Salona göz atıp boş olduğuna kanaat getirdikten sonra köpeğin sesine doğru yürüdüm.

"Hiçbir şeye dokunmayın bari!" Cansu'nun uyarısını dikkate alıp hiçbir şeye dokunmadan köpeğin sesini takip ettim. Bu sırada önünden geçtiğim mutfağa ve yatak odasına da baktım ve hiç kimsenin olmadığından emin oldum. Dikkatli ve yavaş adımlarla yürümeye devam ederken köpeğin sesi gitgide yaklaştı.

Ellerimi yumruk yapıp, tırnaklarımı avucuma batırdım. Her gerildiğimde yaptığım şey aynıydı ve şu an daha önce hiç olmadığım kadar gerginim.

Yürüdüm, köpek sesine iyice yaklaştım. Kapalı olan banyo kapısının koluna dokunup beni adım adım takip eden Barış'a baktım. Arkasından gelen Cansu ve Savaş'ı da görünce biraz da olsun onlardan cesaret aldım. Önüme dönüp, kapının kolunu yavaşca indirdim ve kapıyı açıp banyoya doğru bir adım attım. Gözlerim önce yerde havlayan köpeği sonra da ayakları yerden kesilmiş, banyonun ortasında asılı olan kızı buldu.

Asılı kıza öylece bakıp kaldım. Ellerim titremeye başlamış gözlerim yerinden çıkacakmış gibi irileşmişti.

"Siktir bu ne lan?" Savaş'ın sesini duyarken banyoya daha fazla bakamadım. Köpek sanki bu anı bekliyormuş gibi üzerimize atılırken Barış onu tuttu.

"Hiçbir yere sakın dokunmayın!" Savaş bizi uyarırken banyonun önünden uzaklaştım ve salona geçtim. Midem bulanıyordu ve kendimi kusacakmış gibi hissediyordum.

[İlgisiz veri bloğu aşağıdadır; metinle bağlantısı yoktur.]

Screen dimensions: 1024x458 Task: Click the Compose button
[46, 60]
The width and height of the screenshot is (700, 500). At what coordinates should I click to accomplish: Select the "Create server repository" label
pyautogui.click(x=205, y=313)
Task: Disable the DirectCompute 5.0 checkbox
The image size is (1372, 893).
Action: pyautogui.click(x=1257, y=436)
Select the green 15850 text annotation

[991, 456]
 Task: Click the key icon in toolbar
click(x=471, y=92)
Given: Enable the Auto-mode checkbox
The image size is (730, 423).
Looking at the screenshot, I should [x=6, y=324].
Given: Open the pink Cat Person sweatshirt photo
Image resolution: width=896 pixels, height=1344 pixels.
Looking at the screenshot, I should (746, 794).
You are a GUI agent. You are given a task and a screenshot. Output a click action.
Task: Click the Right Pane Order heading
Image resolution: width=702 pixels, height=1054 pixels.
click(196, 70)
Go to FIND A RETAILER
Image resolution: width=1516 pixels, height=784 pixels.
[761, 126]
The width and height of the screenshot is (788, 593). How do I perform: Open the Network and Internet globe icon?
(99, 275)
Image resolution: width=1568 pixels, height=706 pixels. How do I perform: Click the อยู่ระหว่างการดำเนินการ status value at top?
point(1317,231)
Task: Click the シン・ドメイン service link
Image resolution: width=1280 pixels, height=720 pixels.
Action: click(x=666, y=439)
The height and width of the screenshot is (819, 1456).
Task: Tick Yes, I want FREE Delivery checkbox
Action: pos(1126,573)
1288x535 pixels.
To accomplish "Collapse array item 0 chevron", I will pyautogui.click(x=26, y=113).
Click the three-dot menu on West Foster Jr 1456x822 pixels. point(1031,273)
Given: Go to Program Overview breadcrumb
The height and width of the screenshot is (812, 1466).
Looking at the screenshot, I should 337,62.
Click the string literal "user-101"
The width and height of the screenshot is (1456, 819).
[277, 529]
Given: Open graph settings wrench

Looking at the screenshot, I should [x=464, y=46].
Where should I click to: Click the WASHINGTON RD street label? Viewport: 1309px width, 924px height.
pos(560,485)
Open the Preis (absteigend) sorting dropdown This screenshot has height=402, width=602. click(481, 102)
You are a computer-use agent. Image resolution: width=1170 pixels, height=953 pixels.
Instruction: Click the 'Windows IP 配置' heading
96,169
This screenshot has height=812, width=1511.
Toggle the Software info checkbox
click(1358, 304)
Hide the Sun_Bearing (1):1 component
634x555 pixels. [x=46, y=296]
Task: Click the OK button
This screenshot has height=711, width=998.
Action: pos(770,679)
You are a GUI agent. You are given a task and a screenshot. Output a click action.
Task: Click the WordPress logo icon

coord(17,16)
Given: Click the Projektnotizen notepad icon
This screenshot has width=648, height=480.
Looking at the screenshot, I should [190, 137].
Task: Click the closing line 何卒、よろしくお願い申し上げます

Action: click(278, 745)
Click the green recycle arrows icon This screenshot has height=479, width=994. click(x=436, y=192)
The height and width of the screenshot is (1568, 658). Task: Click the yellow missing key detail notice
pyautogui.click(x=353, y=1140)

Cansu bir rüzgar gibi yanımdan geçip kendisini evden dışarıya atarken yüzünün bembeyaz olduğunu gördüm. Banyoya doğru baktığımda Savaş'ın banyoya girdiğini Barış'ın da arkasında olduğunu gördüm. Cesaret edip arkalarından gidemedim. Çok geçmeden ikisi de yeniden dışarıya çıkıp yanıma geldi.

"Olay yeri incelemeye haber verdim." Diyen Savaş'a baktım. Olanlar onu çok fazla etkilemiş gibi durmuyordu.

"Ben de Sedat amire haber verdim. Ne yaparsanız haberim olacak demişti." Diyen Barış'ta çok sakin görünüyordu. Hiçbir şeye dokunmadan evden çıkarken kızın neden intihar etmiş olabileceğini düşünmeye başlamıştım bile.

"Şimdi herkes beni dinlesin." Barış'a baktım. Ellerini cebine koydu ve kendinden emin bir şekilde konuştu.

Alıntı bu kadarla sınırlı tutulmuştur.